Tomoya Miyoshi

OHA Ceramic Electret for Vibration Energy Harvesting

With a motivation for developing oxy-hydroxyapatite (OHA) ceramic-electret applicable to vibration energy harvesting, the poling characteristics of OHA ceramics were investigated in terms of microstructure using thermally stimulated depolarization current (TSDC). OHA is a hydroxyapatite (Ca10(PO4)6(OH)2)-derivative material, in which the OH- ions are partially substituted by O2- ions and vacancies (Ca10(PO4)6(OH)2-xOx/2). Patterned electret using 14-mm diameter OHA ceramic was prototyped with stripe-shaped electrodes, which serve as the electrostatic shield on the surfaces. The relationship between surface potential and the pattern width of the electrodes was experimentally examined, and the power generation characteristics were investigated.

Development of Rotational Electret Energy Harvester Using Print Circuit Board

An improved 1-D electrostatic model is proposed for rotational electret energy harvester (EH). A test bench for rotational electret EH is developed, and the experimental data are compared with the prediction using the present model. A low-profile rotational electret EH is designed and prototyped using cost-effective PCBs. Ball bearings are used for the rotational support of a stainless steel rotor.
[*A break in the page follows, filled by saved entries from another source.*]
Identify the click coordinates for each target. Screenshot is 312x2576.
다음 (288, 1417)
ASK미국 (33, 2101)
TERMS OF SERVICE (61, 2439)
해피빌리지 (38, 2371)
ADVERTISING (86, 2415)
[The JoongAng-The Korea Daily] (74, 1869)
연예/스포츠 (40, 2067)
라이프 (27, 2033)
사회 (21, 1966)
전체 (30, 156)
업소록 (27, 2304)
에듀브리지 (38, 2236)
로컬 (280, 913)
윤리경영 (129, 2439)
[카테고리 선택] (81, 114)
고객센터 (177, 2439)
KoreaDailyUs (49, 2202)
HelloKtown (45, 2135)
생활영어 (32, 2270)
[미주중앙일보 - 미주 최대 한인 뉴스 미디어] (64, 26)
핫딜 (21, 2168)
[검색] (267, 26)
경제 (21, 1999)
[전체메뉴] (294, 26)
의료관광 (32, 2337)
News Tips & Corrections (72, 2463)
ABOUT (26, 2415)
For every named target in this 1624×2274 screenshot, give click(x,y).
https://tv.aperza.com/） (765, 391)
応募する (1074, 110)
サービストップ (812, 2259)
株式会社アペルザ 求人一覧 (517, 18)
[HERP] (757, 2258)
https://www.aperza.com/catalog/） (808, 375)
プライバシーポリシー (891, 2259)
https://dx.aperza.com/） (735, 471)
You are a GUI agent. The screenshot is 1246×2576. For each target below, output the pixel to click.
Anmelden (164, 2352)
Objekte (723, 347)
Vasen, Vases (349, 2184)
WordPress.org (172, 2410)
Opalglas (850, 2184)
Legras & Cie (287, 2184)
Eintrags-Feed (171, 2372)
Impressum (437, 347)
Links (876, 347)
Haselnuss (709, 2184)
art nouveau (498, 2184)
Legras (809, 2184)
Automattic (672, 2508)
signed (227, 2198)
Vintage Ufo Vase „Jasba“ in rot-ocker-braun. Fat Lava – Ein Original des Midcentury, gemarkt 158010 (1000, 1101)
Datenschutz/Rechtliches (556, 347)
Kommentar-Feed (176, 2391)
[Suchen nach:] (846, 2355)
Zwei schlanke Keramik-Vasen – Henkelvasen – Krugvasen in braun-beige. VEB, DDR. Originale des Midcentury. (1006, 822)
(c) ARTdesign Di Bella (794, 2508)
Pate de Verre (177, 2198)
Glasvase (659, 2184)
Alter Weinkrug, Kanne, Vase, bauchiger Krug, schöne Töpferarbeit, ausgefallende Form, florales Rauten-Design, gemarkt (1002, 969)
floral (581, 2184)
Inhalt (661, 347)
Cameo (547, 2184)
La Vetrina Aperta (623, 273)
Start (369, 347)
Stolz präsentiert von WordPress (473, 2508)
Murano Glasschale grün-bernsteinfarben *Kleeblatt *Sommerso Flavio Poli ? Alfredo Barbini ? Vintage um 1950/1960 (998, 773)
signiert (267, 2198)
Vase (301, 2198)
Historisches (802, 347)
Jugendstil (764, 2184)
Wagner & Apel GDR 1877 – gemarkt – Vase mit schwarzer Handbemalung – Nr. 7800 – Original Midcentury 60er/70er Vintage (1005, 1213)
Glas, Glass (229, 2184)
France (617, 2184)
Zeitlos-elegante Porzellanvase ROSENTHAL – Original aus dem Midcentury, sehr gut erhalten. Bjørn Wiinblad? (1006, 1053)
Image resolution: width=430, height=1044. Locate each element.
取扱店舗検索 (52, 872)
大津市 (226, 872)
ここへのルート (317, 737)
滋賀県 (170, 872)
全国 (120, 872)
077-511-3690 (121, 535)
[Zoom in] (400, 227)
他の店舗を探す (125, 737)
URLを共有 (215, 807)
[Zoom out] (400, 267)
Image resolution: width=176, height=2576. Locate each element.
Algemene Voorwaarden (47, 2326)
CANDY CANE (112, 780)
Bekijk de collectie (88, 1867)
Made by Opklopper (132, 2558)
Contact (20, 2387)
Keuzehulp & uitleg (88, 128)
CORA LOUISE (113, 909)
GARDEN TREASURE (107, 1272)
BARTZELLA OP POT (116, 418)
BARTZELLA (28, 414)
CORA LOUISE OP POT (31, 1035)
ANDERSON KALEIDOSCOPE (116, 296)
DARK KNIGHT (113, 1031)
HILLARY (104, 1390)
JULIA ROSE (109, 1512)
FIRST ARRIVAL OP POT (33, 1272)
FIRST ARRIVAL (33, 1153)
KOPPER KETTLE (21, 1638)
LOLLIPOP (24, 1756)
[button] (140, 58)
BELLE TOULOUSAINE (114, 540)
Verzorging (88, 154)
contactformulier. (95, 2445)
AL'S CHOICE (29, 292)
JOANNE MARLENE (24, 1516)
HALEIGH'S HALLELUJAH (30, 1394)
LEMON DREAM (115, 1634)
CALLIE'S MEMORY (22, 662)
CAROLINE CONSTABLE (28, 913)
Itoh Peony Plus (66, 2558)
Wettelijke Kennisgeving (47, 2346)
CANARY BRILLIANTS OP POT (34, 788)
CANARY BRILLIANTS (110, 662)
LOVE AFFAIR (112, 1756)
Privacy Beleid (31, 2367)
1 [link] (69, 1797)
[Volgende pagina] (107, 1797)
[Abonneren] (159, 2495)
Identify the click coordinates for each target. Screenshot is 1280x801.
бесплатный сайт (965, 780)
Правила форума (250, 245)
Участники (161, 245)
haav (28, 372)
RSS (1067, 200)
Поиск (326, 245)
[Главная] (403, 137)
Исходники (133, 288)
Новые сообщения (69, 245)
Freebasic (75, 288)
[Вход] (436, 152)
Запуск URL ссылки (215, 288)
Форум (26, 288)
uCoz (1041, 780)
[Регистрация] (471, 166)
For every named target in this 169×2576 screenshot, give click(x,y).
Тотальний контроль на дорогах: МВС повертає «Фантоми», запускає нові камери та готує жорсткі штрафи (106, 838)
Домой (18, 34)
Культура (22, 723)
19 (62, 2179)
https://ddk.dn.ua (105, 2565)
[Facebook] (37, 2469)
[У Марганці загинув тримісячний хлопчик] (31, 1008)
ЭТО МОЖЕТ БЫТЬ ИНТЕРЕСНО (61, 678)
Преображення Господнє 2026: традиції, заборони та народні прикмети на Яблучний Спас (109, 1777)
In the rotational electret EH prototype with an air gap of 200µm, the output power of 80 µW is obtained at 2 rps.

A Dynamic Model of Arm-Equipped Rotational Energy Harvester During Human Locomotion

A dynamic model of arm-equipped rotational energy harvester (EH) during human walking is proposed. The model describes realistic arm swing based on a two link with shoulder and elbow joints rotation, and includes the electro-mechanical coupling with a rotational electret EH. It is found that output power around 77 µW can be obtained with a rotational electret EH at the walking speed of 1.22 m/s, with minimum outpour power of 40µW. Optimum design of rotational electret EH for human walking can be made with this type of model.

Development of a MEMS-based electro-rheological microfinger system with an alternating pressure source

This paper presents a novel MEMS-based electro-rheological (ER) microfinger system with an alternating pressure source for multiple microactuator systems. Based on rectifying alternating flow by the ER microvalves, the ER microfinger system enables half number and small size of supply and return pipes, which is suitable for multiple microactuator systems. The MEMS-based finger part was realized by newly developed PDMS micromolding process featuring high-aspect-ratio and three-dimensional structures. This is the first time demonstration of bi-directional, large-displacement of 1.1 mm and high-speed (rise time of 1.1 s) bending motion of the fabricated 1.6-mm long ER microfinger.